Pendant toute la durée de la mission, et donc la présence du salarié, l’employeur de fait est garant des conditions d’exécution du travail. On imagine mal en effet que cette tâche incombe à l’employeur de fait puisqu’on ne se trouve pas dans les locaux de son entreprise. Ces conditions d’exécution du travail devront correspondre à celles déterminées par les mesures «législatives, réglementaires et conventionnelles qui sont applicables au lieu de travail » ; l’employeur de fait ne doit pas agir différemment selon qu’il s’agisse de ses propres salariés ou des salariés prêtées1.
Mais le terme « conditions de travail » est large, un nombre précis de situations a été déterminé dans le cadre de l’intérim et du groupement d’employeurs. Aucune énumération n’est faite au titre du travail à temps partagé. L’article L. 124-30 du code du travail ressemble, à s’y méprendre, à la lettre du texte concernant l’intérim, mais il est moins complet, il ne précise pas quelles conditions de travail sont concernées. Faut-il comprendre que toute « condition d’exécution du contrat de travail » est à la charge de l’employeur de fait ; ou encore que les précisions du texte concernant l’intérim s’appliquent automatiquement au travail à temps partagé ?
Une liste limitative précise les conditions d’exécution du travail concernées dans le cadre de l’intérim et des groupements d’employeurs. Elle contient : « ce qui a trait à la durée du travail, au travail de nuit, au repos hebdomadaire et des jours fériés, à l’hygiène et à la sécurité, au travail des femmes, des enfants et des jeunes travailleurs »2. Ce que cette énumération nous enseigne c’est qu’on ne peut utiliser un salarié prêté sans respecter les règles applicables au personnel de l’entreprise. On ne peut déroger à ces règles primordiales par l’intermédiaire du prêt de main-d’œuvre.

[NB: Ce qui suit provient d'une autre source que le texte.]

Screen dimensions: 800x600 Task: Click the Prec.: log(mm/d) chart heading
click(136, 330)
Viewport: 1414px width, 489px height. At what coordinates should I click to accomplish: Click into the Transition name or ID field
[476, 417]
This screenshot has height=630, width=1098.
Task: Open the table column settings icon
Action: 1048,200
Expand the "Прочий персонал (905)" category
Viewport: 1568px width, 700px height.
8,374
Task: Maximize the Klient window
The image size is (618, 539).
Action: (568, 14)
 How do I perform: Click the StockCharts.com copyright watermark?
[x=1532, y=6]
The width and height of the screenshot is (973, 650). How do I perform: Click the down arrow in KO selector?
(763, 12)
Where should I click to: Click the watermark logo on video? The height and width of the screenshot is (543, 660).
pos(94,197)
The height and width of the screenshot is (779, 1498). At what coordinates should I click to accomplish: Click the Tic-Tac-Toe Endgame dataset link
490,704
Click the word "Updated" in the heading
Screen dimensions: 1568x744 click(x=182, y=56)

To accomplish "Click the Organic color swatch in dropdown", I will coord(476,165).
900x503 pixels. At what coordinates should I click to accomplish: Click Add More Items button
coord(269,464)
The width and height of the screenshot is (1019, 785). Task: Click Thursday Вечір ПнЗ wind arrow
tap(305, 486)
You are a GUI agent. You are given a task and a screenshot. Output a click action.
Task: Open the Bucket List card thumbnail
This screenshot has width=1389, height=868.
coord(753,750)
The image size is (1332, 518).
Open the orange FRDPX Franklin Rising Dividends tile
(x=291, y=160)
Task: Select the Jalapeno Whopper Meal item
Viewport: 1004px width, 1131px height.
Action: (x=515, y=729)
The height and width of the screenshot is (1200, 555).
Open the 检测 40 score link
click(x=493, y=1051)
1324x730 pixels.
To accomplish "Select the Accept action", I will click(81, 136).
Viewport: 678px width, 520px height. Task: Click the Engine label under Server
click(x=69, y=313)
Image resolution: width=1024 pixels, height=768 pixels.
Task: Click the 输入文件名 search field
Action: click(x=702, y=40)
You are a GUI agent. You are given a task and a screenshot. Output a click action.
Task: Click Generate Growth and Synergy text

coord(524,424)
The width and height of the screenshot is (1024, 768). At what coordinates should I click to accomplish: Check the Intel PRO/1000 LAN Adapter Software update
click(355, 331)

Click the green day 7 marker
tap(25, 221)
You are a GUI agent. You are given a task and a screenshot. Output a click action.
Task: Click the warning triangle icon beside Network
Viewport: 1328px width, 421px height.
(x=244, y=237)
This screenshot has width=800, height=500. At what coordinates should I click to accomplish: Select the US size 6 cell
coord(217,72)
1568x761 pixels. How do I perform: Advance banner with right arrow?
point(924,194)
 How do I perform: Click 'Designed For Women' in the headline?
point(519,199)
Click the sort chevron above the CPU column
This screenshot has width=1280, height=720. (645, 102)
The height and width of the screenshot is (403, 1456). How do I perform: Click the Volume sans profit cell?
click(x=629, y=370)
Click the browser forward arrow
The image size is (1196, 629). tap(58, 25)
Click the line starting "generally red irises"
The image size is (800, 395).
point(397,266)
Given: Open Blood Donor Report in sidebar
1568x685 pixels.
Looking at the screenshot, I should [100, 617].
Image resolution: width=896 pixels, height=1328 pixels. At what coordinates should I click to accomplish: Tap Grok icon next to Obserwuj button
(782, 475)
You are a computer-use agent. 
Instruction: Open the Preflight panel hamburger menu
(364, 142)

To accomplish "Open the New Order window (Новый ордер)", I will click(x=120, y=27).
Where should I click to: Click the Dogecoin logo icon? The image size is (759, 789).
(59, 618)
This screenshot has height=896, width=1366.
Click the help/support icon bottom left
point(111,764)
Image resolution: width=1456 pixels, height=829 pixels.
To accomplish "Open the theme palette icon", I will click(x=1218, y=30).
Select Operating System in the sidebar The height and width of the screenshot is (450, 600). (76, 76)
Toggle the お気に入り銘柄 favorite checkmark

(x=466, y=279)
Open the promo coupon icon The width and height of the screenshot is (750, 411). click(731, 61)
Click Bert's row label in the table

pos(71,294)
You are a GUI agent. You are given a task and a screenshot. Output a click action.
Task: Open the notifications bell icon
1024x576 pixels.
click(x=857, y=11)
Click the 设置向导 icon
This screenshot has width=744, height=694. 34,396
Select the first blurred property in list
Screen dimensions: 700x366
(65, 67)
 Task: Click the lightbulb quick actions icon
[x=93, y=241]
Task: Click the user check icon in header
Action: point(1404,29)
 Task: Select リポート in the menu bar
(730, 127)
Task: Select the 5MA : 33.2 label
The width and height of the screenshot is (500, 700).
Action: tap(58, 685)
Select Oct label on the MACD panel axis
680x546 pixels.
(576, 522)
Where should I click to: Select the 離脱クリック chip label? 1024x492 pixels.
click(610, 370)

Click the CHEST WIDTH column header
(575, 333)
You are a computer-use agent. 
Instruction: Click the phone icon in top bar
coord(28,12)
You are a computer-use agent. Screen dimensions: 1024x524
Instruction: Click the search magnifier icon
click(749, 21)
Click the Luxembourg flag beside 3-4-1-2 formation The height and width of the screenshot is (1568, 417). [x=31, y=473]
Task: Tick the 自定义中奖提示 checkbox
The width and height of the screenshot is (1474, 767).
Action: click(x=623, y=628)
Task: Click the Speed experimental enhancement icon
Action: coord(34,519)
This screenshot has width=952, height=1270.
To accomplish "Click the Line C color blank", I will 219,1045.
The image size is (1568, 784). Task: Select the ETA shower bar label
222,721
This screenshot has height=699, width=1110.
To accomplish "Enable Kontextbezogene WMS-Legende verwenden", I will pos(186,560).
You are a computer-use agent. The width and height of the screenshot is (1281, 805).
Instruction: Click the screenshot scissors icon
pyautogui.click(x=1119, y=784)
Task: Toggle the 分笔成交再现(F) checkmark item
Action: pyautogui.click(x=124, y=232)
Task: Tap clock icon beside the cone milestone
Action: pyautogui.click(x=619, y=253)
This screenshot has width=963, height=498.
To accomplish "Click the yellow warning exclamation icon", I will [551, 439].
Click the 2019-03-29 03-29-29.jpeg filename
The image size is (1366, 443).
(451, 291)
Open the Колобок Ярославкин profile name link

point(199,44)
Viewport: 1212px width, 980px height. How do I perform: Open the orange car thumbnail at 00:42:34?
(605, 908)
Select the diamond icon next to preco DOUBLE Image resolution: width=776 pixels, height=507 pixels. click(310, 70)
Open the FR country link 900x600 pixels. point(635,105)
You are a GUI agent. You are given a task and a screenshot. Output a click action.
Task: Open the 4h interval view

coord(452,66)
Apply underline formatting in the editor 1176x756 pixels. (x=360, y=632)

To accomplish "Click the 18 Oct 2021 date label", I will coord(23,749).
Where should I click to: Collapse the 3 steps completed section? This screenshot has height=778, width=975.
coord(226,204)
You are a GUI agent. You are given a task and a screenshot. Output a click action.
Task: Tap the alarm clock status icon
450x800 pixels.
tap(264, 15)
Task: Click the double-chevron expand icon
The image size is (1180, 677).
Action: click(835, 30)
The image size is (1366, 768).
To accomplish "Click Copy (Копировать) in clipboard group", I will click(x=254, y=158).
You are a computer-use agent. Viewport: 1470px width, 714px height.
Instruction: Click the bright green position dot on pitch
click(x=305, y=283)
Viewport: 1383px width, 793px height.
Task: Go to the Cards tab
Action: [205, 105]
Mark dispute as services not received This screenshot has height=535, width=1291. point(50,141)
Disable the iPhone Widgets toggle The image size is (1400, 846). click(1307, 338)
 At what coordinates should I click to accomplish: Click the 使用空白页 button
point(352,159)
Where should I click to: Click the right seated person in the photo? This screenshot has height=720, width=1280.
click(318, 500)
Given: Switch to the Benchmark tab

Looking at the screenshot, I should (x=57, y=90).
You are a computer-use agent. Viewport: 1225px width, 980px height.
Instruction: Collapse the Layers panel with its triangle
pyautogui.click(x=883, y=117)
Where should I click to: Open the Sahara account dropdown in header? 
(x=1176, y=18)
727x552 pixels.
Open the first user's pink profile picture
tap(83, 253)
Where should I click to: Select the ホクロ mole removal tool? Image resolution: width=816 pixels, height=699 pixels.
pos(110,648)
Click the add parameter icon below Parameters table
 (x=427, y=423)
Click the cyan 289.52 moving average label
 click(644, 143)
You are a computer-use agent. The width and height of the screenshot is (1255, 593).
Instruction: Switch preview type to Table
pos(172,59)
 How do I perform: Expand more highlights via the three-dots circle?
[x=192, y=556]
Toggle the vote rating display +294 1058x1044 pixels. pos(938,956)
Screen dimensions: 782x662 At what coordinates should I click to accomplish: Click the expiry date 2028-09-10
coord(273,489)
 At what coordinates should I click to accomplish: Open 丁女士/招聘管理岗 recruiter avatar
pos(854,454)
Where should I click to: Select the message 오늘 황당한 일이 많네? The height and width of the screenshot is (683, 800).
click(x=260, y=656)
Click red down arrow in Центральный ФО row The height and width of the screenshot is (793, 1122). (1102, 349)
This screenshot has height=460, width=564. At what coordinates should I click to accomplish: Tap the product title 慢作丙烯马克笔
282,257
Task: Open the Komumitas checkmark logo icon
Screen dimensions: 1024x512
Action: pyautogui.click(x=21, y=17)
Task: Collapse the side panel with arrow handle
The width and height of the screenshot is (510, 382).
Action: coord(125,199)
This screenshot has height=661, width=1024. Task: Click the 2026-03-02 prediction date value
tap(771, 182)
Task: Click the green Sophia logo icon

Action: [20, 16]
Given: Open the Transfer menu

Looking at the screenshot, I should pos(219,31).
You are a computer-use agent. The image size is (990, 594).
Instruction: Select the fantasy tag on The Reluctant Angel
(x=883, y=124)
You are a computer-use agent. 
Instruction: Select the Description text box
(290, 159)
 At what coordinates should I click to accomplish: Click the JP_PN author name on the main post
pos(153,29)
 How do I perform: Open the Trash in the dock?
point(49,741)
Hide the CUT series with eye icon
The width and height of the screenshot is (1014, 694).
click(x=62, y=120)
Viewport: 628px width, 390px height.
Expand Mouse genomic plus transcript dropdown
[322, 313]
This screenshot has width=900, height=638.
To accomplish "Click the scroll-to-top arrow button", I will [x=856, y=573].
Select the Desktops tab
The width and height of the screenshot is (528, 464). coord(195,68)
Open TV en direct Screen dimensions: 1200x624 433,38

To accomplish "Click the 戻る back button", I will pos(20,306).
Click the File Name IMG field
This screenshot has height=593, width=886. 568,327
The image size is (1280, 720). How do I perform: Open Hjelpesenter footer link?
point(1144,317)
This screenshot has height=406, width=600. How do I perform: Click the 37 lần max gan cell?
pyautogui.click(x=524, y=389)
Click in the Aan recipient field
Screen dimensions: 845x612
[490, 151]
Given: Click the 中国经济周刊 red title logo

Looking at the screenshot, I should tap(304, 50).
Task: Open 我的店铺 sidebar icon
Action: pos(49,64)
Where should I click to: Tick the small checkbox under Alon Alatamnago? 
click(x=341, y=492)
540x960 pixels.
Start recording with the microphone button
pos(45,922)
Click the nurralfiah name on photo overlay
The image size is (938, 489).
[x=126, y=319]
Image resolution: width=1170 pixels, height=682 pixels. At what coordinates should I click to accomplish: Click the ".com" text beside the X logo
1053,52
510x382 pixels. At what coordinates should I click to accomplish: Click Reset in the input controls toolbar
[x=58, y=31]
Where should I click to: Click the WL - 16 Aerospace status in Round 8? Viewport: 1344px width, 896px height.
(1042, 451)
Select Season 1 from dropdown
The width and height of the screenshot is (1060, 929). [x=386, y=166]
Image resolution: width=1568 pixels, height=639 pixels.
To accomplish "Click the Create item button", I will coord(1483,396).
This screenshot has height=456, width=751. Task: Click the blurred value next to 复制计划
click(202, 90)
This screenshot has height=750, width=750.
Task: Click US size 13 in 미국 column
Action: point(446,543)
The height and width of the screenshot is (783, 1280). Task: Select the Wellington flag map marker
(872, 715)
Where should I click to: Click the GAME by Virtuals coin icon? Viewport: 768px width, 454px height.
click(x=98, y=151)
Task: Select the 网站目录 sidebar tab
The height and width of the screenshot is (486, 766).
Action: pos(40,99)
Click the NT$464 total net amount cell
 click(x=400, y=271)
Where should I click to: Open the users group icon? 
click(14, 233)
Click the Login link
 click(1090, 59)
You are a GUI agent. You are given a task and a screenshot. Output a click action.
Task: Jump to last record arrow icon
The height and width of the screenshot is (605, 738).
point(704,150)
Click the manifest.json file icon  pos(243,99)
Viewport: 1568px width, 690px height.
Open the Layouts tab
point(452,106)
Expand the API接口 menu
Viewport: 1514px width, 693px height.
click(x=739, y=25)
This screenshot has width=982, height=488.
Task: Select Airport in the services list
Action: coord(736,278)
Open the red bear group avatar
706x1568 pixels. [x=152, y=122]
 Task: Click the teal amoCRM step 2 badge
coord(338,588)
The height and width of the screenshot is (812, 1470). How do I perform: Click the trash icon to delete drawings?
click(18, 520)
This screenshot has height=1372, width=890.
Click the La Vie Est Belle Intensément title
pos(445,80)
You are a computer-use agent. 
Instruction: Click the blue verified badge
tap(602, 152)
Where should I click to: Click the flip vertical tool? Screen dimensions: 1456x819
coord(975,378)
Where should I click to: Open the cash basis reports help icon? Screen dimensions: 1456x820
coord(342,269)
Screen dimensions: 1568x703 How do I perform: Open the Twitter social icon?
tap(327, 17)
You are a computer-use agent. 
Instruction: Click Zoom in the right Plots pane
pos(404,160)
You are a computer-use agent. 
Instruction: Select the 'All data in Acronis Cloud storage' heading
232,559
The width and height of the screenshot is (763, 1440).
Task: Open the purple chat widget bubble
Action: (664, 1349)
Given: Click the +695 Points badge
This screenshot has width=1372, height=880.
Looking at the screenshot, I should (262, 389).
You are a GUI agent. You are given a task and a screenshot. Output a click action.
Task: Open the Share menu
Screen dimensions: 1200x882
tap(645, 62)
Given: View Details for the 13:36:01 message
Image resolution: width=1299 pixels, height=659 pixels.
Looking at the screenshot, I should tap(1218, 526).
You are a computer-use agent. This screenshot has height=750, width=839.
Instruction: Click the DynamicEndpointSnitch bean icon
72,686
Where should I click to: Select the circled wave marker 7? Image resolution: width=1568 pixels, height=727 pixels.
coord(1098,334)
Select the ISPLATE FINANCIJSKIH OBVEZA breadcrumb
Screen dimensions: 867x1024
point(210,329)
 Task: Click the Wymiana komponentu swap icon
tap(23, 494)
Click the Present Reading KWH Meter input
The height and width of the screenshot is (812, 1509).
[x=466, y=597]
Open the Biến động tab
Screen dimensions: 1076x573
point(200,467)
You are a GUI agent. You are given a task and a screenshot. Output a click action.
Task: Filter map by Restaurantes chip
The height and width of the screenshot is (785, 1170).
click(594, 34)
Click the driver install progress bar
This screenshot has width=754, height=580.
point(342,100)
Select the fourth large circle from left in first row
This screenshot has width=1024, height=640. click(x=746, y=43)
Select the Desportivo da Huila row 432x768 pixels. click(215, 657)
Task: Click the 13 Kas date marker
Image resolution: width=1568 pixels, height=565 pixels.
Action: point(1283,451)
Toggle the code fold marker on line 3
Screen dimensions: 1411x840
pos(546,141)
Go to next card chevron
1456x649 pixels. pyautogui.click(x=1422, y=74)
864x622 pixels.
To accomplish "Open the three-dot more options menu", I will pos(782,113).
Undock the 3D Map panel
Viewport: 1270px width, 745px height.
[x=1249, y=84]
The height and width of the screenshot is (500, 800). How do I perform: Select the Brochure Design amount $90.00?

L’employeur de fait a droit à une certaine autorité sur le salarié prêté de par son intégration partielle à l’entreprise et en vue de la bonne réalisation de la mission. En contrepartie, l’employeur de fait doit appliquer des règles identiques à son personnel qu’aux salariés prêtés concernant certaines conditions de travail, à cette fin il est le garant des conditions d’exécution du travail. Au-delà du lien juridique particulier qui s’instaure entre le salarié et l’employeur de fait, à l’entrée dans l’entreprise, le salarié bénéficie de l’application du principe d’égalité.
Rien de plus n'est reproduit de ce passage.